Agora

De l’intermittence à Genève

Le Poche s’est doté d’une troupe maison pour sa saison 2018-19. «Une erreur regrettable», selon Elidan Arzoni, directeur de la Cie Métamorphoses, jugeant que la démarche contribue «à rendre encore plus difficile» la situation de l’ensemble des intermittents genevois.
Théâtre

Je trouve curieux que le Poche n’ait pas fait d’annonces pour des auditions afin de constituer son ensemble pour la saison prochaine en donnant sa chance au plus grand nombre. C’est une démarche négative qui va contribuer à rendre l’intermittence encore plus difficile à Genève, alors qu’elle est déjà invivable. Dans ce sens, distribuer les mêmes six comédiens dans les six créations de la saison et personne d’autre semble malheureusement être une erreur regrettable (même si c’est réjouissant pour les comédiens concernés).

En effet, sur l’ensemble de la saison, il y avait, selon le programme du Poche, vingt-cinq rôles à distribuer pour six créations. Donc, dans le meilleur des cas, il y avait la possibilité d’engager vingt-cinq comédiens dans un théâtre de l’institution, chacun pour un spectacle de la saison. Ce qui, avec d’autres engagements ailleurs, aurait permis à ces vingt-cinq comédiens de vivre plus ou moins dignement de leur art et éventuellement de pouvoir renouveler leur délai-cadre à l’Office régional de placement (ORP). Mais, le directeur du Poche a préféré attribuer le jackpot à six comédiens bien chanceux (et vraiment, tant mieux pour eux) sans mise au concours, tandis que certains parmi les nombreux autres intermittents qui ne feront pas partie de la saison du Poche risquent éventuellement de se retrouver à l’Hospice général.
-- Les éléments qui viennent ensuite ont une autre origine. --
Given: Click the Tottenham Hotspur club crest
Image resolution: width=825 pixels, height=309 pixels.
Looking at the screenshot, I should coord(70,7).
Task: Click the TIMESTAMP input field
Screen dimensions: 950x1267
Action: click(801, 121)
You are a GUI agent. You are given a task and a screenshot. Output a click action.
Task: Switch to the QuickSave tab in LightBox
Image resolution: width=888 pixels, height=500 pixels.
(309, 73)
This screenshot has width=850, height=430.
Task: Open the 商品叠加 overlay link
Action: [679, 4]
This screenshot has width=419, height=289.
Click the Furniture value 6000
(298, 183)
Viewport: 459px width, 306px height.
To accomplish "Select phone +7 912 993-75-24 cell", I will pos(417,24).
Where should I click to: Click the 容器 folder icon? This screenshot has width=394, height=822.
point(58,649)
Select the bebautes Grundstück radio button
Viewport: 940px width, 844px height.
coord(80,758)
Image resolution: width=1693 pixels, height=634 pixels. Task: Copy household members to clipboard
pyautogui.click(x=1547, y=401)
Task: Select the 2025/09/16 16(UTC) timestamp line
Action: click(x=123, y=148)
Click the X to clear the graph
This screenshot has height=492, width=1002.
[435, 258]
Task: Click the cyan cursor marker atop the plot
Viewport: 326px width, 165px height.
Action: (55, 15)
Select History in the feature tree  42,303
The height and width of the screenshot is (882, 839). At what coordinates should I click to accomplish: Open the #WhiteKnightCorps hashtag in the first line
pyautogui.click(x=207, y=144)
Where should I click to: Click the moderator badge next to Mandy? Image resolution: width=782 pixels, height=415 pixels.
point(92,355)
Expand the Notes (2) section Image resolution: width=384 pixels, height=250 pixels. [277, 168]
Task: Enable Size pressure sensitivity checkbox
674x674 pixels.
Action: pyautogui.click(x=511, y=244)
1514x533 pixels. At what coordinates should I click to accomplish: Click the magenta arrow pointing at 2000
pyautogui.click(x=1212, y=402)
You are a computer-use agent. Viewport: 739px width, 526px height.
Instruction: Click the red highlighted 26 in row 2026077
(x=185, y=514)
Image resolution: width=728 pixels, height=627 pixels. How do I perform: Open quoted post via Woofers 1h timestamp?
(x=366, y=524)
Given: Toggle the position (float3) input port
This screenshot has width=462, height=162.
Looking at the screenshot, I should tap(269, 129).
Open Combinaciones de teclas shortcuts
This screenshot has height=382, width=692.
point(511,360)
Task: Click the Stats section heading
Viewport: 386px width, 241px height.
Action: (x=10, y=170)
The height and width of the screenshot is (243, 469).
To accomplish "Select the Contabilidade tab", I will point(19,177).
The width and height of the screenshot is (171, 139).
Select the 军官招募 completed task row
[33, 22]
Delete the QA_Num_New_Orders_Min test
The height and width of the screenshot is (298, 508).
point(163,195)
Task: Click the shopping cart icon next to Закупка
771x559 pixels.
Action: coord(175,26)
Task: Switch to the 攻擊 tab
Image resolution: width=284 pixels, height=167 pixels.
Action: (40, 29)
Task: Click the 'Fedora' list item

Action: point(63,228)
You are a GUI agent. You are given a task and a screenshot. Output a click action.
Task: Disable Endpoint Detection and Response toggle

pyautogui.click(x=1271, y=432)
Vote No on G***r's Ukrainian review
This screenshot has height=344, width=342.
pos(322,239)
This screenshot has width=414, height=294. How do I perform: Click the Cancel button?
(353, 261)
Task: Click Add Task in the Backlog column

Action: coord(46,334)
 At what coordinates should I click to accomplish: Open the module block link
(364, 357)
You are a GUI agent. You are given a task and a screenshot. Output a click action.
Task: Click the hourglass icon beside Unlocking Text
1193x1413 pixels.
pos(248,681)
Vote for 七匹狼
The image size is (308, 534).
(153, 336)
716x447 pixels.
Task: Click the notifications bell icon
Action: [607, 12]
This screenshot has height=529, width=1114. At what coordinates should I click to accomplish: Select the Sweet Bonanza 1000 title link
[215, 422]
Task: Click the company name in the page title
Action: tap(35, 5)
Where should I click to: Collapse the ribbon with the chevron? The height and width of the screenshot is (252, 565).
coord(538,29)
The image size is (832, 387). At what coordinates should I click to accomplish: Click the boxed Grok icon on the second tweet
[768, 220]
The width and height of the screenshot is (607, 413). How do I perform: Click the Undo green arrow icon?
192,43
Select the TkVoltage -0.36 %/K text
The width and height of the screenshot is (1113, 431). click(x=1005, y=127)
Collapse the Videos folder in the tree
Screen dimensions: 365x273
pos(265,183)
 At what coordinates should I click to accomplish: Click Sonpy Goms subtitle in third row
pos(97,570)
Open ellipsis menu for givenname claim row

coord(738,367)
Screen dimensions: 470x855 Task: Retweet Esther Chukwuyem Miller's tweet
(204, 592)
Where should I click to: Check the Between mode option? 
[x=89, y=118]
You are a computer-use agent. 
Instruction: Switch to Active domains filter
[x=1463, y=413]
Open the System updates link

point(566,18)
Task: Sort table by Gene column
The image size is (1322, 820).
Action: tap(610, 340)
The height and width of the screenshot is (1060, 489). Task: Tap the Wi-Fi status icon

Je n’ai pas souvenir que le fait de former un ensemble fasse partie du cahier des charges du Poche. Ça, c’est éventuellement le rôle de la future Nouvelle Comédie. Je ne doute pas que les justifications existent (il y a peu de choses qu’on ne puisse pas justifier d’une manière ou d’une autre) et le Poche cherche justement – c’est encore là une absurdité monumentale qui pourrait être prise pour du cynisme – à justifier son choix dans son programme via le souci de l’intermittence. Mais cela ne change rien au fait que c’est une très mauvaise nouvelle pour les comédiens genevois.

A mon sens, un théâtre institutionnel a également une responsabilité dans ce domaine, ne serait-ce que sur le plan de l’éthique. On l’oublie malheureusement trop souvent dans le milieu théâtral, mais c’est important, l’éthique. Particulièrement dans un monde qui semble perdre ses valeurs et lorsqu’on porte un regard sur la société comme le théâtre est sensé le faire.

Il est donc étonnant que le directeur du Poche, pourtant un artiste, un auteur, un metteur en scène, n’y ait pas pensé ou qu’il ait délibérément fait ce choix, sachant ce que cela aura comme conséquences néfastes pour tous les autres intermittents de la place. Et il est totalement incompréhensible que la Fondation d’art dramatique (FAD) qui a pour fonction d’assurer l’exploitation de la Comédie de Genève et du Nouveau Théâtre de Poche ait accepté de cautionner cela. Aussi, lorsque la Nouvelle Comédie créera une troupe, il serait souhaitable qu’elle organise des auditions ouvertes.

Il ne faut pas lire ces lignes comme étant une attaque personnelle à l’égard du directeur du Poche. Ce n’est absolument pas le cas. Il s’agit simplement à mes yeux d’une grave erreur de politique au niveau du recrutement, un aveuglement, une faute, qui n’est pas tolérable dans le contexte actuel de l’intermittence à Genève. Cependant, errare humanum est. Et nous en faisons tous. Mais la citation latine se poursuit de cette façon: perseverare diabolicum…

On peut toujours choisir de se taire pour ne pas déranger, ou par intérêt, ou par lâcheté, ou pour mille autres raisons, mais ce serait cautionner ce que le théâtre dénonce depuis ses origines: l’injustice.

* Acteur, metteur en scène, directeur de la Compagnie Métamorphoses, Genève.